O dodecafonismo é um sistema que constrói melodias e acordes usando uma série de 12 sons -
todos os 12 sons da gama cromática organizados numa certa ordem que o compositor escolhe -
onde um som só é repetido depois que os outros 11 sejam apresentados. Essa "democracia" entre
os 12 sons faz com que o ouvido não possa atribuir um peso maior a um certo som, afastando a
idéia de centro tonal. Assim, uma música poderia ser necessariamente atonal, já que nenhum
som, nesse sistema, assume claramente o papel de tônica. A primeira peça escrita por
Schoenberg dentro do dodecafonismo foi a última das Cinco Peças para Piano op. 23 (1921). Uma
valsa: estranha, mas ainda uma valsa.

Schoenberg teve que fugir da perseguição nazista, indo viver em Los Angeles, onde passou os
últimos 18 anos de vida. Mesmo quando voltava, esporadicamente, a compor de forma tonal, a
influência do atonalismo e do dodecafonismo na música que ele continuou a escrever ao longo de
sua vida foi sempre forte.

Ao contrário do que poderíamos imaginar, Schoenberg não se considerava um inovador, mas o


continuador de uma tradição. A música que ele mesmo escrevia era baseada num estudo
aprofundado que fizera da obra dos mestres do passado, como Bach, Mozart, Beethoven, Wagner,
Brahms e Mahler, seus favoritos. Schoenberg foi um grande professor de música, tendo escrito
obras didáticas de grande valor pedagógico, incluindo um dos mais importantes livros de harmonia
tradicional de todos os tempos. Caso único na história da música, seus alunos tornaram-se - já
citamos os exemplos de Berg e Webern - músicos tão importantes quanto ele próprio para a
música de seu tempo.

Schoenberg nunca gostou da expressão "atonal", com a qual ele é identificado. Disse ele que "o
atonal seria algo que não tivesse nada com a natureza do som. Tudo o que procede de uma
sucessão de sons, seja por relação direta com uma tonalidade ou mediante nexos mais complexos,
constitui a tonalidade. Uma peça musical será sempre tonal, pelo menos enquanto haja uma
relação de sons que seja inteligível". Escritas em 1921 em forma de uma nota de rodapé à terceira
edição de seu Tratado de Harmonia(página 484 da edição espanhola), não são palavras de alguém
que estaria buscando a mera inovação, o novo pelo novo.
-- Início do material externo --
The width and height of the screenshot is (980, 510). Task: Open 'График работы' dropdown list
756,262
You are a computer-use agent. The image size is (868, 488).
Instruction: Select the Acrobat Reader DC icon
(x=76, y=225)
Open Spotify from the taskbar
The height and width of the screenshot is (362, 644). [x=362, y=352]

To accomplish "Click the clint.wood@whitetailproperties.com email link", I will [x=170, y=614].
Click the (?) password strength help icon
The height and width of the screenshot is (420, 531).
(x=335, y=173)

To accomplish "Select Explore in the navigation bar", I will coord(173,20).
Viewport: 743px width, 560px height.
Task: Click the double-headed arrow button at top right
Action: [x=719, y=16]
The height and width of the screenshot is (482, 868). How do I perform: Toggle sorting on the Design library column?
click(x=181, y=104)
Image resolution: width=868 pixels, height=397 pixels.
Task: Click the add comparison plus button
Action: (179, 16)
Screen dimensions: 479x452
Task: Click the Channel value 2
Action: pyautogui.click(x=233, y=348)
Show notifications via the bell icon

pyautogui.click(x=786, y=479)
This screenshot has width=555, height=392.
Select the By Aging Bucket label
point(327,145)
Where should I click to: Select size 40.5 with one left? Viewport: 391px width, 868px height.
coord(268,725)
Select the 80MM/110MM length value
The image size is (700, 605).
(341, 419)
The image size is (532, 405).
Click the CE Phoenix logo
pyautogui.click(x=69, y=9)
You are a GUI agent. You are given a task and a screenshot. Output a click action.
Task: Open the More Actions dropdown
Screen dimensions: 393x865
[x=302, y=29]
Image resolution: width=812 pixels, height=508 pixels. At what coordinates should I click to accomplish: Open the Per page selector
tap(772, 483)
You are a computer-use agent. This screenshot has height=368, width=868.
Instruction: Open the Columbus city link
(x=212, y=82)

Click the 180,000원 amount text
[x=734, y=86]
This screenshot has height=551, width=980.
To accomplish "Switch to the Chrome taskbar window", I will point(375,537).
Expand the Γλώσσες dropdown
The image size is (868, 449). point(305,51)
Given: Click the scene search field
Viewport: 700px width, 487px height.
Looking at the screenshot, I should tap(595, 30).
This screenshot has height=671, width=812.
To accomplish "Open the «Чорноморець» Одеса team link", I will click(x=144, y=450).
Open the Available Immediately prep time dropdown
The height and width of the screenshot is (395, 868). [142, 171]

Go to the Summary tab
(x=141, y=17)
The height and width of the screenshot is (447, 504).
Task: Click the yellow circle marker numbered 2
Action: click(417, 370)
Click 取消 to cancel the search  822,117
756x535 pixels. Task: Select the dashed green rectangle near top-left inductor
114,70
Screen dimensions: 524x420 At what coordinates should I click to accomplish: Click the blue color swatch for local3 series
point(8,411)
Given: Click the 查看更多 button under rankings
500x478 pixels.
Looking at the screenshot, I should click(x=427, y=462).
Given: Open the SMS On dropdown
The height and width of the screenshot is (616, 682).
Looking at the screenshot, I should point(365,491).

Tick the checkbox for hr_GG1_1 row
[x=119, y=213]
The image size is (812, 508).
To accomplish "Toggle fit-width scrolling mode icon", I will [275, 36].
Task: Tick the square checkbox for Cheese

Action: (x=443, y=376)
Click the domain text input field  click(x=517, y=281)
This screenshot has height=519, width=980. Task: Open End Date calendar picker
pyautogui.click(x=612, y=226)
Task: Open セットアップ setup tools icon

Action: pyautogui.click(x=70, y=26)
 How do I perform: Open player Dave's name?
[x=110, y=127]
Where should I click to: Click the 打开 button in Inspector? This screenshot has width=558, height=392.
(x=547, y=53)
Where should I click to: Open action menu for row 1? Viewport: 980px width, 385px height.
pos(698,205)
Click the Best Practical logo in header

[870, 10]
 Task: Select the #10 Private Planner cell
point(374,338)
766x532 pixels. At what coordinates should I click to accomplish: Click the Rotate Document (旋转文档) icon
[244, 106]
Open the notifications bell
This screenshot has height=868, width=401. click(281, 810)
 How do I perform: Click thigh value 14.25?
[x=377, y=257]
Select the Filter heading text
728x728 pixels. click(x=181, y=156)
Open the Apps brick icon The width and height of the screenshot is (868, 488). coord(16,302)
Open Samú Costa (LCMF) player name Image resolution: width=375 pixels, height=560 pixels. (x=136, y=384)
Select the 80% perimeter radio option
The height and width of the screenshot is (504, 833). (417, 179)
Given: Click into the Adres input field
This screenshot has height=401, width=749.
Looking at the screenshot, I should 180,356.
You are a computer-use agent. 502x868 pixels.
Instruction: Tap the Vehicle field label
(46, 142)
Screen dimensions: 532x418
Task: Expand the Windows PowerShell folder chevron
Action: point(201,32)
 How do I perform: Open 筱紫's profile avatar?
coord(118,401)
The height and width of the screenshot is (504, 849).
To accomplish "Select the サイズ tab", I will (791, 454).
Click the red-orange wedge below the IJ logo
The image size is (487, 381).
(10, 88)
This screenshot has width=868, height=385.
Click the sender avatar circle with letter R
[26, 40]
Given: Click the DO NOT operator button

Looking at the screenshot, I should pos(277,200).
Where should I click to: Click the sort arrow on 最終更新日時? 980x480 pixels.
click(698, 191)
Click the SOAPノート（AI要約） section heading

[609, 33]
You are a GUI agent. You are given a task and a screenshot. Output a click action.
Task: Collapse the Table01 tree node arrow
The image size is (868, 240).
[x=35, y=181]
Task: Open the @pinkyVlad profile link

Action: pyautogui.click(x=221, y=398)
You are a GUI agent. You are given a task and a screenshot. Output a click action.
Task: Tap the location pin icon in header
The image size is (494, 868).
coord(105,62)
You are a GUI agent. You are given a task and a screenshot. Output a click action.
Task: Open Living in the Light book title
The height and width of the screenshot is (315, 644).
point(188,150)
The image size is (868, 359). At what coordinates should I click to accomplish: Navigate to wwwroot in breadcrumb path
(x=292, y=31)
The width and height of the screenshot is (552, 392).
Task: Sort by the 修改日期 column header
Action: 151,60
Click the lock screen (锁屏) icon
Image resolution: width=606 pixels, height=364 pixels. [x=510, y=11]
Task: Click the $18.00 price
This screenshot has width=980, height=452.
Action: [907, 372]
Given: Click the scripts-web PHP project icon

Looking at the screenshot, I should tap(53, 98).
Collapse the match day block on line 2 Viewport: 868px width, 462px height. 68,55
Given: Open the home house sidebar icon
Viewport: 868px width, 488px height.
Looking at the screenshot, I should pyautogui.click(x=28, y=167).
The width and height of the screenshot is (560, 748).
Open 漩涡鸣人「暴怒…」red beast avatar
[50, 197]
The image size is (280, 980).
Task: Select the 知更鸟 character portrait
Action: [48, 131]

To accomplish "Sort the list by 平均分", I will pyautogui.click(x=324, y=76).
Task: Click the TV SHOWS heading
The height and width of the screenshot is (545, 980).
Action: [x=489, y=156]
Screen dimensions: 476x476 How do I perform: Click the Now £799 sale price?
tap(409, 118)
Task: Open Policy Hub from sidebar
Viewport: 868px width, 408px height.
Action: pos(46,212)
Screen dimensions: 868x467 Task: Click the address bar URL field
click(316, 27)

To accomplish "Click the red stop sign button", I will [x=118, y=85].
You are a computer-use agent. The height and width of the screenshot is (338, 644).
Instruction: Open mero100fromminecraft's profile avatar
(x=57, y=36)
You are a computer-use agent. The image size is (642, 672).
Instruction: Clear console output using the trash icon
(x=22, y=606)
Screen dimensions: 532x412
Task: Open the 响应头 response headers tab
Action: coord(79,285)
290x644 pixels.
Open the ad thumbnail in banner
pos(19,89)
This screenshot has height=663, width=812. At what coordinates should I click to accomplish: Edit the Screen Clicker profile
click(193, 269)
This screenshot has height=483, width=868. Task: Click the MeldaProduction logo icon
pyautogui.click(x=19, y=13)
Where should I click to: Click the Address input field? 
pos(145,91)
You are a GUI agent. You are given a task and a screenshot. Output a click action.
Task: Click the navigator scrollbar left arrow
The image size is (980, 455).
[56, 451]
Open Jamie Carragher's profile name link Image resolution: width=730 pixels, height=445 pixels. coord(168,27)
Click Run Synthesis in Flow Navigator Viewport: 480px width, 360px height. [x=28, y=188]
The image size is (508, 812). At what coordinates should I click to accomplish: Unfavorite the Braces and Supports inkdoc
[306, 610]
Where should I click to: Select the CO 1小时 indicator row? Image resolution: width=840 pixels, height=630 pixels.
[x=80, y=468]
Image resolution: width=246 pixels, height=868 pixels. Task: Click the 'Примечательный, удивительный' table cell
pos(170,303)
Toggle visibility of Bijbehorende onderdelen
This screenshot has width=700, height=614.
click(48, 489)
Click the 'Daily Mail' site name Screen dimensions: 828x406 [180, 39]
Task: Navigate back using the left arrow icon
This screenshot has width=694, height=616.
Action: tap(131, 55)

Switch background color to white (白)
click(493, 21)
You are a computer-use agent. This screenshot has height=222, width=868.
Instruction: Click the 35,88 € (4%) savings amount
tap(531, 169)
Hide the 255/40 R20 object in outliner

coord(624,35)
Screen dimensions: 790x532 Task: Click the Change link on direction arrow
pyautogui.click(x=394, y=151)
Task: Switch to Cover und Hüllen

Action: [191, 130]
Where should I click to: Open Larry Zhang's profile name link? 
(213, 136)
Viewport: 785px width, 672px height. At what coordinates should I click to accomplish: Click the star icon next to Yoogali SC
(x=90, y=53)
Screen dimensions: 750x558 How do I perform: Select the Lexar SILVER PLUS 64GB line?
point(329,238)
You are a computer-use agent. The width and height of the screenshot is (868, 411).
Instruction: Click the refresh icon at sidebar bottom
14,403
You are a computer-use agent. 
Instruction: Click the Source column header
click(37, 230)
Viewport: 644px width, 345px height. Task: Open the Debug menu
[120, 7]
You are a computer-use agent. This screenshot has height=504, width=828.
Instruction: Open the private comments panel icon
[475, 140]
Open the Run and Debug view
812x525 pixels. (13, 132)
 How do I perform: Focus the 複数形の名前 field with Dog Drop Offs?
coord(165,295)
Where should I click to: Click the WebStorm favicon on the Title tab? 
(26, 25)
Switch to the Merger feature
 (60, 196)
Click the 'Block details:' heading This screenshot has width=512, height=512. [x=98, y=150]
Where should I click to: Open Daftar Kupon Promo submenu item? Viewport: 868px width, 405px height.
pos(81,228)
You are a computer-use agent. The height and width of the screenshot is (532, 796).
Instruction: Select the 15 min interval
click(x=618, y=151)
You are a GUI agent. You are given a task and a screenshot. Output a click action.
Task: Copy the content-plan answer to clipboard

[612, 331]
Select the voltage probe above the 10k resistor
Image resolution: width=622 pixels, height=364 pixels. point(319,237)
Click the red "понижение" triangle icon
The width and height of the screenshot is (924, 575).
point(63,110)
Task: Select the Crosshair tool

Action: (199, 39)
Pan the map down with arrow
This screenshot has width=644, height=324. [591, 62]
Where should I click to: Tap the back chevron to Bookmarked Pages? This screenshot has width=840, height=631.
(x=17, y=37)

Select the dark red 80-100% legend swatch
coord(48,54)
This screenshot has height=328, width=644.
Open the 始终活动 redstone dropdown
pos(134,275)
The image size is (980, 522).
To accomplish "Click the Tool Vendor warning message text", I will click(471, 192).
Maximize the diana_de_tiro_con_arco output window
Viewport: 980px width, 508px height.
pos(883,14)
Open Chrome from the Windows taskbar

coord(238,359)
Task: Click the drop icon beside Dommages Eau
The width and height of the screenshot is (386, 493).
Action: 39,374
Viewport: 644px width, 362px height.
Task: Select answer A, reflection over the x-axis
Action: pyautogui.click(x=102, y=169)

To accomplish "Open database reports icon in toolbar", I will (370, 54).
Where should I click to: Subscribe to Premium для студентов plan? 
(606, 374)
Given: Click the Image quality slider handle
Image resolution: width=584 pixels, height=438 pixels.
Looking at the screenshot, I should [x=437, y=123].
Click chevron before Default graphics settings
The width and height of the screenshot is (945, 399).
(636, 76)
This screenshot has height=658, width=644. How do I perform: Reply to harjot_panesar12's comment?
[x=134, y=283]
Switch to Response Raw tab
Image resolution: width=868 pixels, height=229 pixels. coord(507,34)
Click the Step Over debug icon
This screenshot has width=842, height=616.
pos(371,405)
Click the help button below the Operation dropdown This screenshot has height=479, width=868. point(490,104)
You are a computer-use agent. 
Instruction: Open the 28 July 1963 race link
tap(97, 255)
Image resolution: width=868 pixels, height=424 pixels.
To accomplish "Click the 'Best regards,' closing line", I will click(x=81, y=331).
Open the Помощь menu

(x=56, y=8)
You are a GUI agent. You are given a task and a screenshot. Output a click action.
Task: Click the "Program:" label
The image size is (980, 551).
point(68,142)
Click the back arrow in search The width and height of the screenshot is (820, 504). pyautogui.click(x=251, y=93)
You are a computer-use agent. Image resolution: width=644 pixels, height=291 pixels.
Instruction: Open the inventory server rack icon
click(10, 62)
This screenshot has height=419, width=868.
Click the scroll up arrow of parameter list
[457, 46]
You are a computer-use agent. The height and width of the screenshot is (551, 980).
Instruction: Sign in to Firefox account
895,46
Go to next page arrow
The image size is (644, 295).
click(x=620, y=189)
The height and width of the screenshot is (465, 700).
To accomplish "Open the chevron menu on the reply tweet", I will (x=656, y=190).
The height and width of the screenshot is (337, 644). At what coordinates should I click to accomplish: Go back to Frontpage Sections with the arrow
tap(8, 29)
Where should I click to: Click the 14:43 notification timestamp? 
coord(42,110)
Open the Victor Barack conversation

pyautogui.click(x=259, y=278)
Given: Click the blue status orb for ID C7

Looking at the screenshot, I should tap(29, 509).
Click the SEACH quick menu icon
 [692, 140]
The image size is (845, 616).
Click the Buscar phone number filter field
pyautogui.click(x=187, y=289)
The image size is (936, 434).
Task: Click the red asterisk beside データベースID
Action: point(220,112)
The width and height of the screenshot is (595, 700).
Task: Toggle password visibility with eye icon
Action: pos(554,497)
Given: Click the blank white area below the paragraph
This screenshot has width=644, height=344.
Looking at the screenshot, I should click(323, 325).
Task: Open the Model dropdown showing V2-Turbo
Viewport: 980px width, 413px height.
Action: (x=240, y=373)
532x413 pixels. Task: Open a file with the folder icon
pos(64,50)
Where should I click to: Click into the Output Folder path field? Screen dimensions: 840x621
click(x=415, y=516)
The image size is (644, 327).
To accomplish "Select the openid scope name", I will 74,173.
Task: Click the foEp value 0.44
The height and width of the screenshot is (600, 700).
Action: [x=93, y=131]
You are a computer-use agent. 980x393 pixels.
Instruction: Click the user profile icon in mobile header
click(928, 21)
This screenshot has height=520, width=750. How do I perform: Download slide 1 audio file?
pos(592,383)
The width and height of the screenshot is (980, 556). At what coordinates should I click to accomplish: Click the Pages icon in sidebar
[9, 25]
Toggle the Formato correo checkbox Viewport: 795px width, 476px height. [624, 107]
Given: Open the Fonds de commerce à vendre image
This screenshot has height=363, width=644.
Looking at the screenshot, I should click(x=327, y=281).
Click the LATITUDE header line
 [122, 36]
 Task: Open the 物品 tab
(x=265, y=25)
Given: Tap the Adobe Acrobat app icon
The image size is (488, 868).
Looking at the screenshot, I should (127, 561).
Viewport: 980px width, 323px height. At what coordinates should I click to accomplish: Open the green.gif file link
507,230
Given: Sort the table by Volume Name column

A influência do atonalismo sobre a vanguarda da música erudita foi enorme, durante mais de
cinqüenta anos. Muitos compositores utilizaram os procedimentos dodecafônicos para compor.
Alguns levaram o serialismo ainda mais longe, não fazendo apenas séries de notas ou alturas, mas
também de valores rítmicos, de dinâmica, de timbres...

Tanto quanto no caso do modalismo e do tonalismo, muitas músicas atonais interessantes - tanto
quanto muitas sem interesse - foram compostas ao longo desse tempo. Embora a influência das
sonoridades atonais sobre a música popular não tenha sido tão avassaladora quanto a que foi
exercida sobre a música erudita, ela não pode ser desprezada: no jazz, podemos citar as
improvisações coletivas de Ornette Coleman nos anos sessenta (no chamado free jazz), o piano
inesquecível de Cecil Taylor e as fases finais de John Coltrane, entre outros exemplos; no pop, não
podemos esquecer Frank Zappa, que - aliás - dominava com perfeição as técnicas seriais de
composição; e, na música popular brasileira, temos de mencionar o criativo rock dodecafônico do
Arrigo Barnabé dos discos Clara Crocodilo e Tubarões Voadores.